完成本节后，你应该能够实现上图显示的目标。

　　通过展示理解VPN概念的能力，你将能够更有效地理解FortiGate如何管理SSL VPN方法。

VPN创建一条隧道，允许用户或远程LAN安全访问你的私有网络，就像他们连接到你的LAN一样。

　　VPN通常用于局域网被不可信的公共网络(如internet)分隔的情况。VPN不仅可以在用户旅行时为他们提供安全的访问私人网络的机会，还可以将位于互联网上甚至世界另一端的分支机构网络连接起来。

　　VPN隧道内的用户数据经过加密处理，保护用户隐私。它不能被读取，即使它被未经授权的用户截获。VPN还采用安全方法，确保只有授权用户才能建立VPN并访问私有网络的资源。它们通常还提供防篡改功能。

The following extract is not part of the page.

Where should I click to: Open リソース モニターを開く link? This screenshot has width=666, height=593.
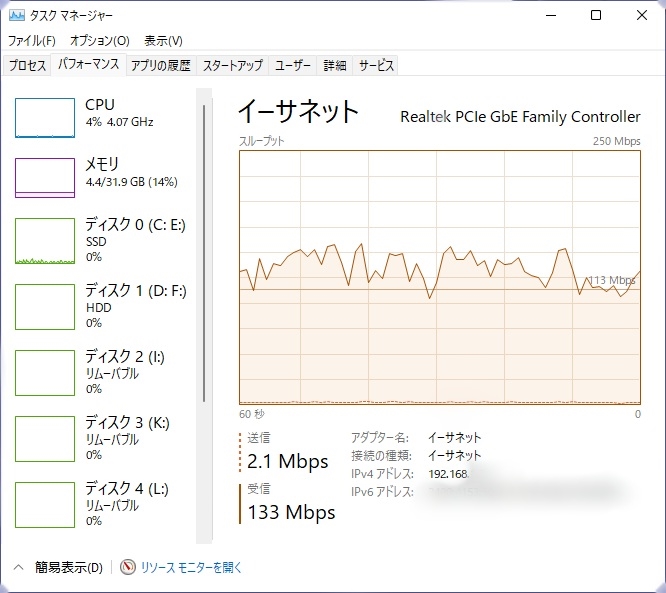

　　大多数VPN为SSL或IPsec vpn。Fortios既支持这两种VPN，也支持不太常见的弱VPN，如PPTP。本节课中我们将重点介绍SSL VPN。

SSL VPN与IPsec VPN有什么不同?

　　协议不同。SSL和TLS通常用于封装和保护电子商务和网上银行(HTTP)。SSL VPN使用类似的技术，但通常封装非HTTP协议。SSL在网络堆栈中的位置高于IP，因此，它通常需要更多的比特——更多的带宽——用于SSL VPN报头。相比之下，IPsec使用一些特殊的协议。ESP主要用于封装和加密IPsec隧道内的UDP、RDP、HTTP等协议。

　　IPsec VPN也是一种标准。它可以与多个供应商互操作，并支持设备和网关对等体——而不仅仅是使用FortiGate的用户客户端，就像SSL VPN那样。

　　客户端软件也不同。在SSL VPN中，你的web浏览器可能是你唯一需要的客户端软件。你可以进入FortiGate的SSL VPN门户(HTTPS web页面)，然后登录。你也可以选择安装FortiClient或配置FortiGate作为SSL VPN客户端。这样可以增加通过VPN隧道发送的协议的数量。

　　相比之下，要使用IPsec VPN，通常需要安装特殊的客户端软件，或者使用本地网关(如桌面型号FortiGate)，才能连接到远程网关。你可能还需要在VPN对等体之间配置防火墙，以允许IPsec协议。然而，IPsec是大多数供应商支持的标准协议，因此VPN会话不仅可以在两个FortiGate设备之间建立，还可以在不同供应商的设备之间、网关和客户端之间建立。它具有高度的可扩展性和可配置性。相比之下，SSL VPN只能在计算机和特定于供应商的网关(如FortiGate)之间建立。

在你登录后，SSL VPN将你的计算机连接到你的私人网络。不需要用户配置的设置，并且防火墙通常配置为允许传出HTTP，因此技术支持呼叫的可能性较小。简单性使SSL VPN成为非技术用户或从公共计算机(如公共图书馆和Internet咖啡店中找到的计算机)连接的用户的理想选择。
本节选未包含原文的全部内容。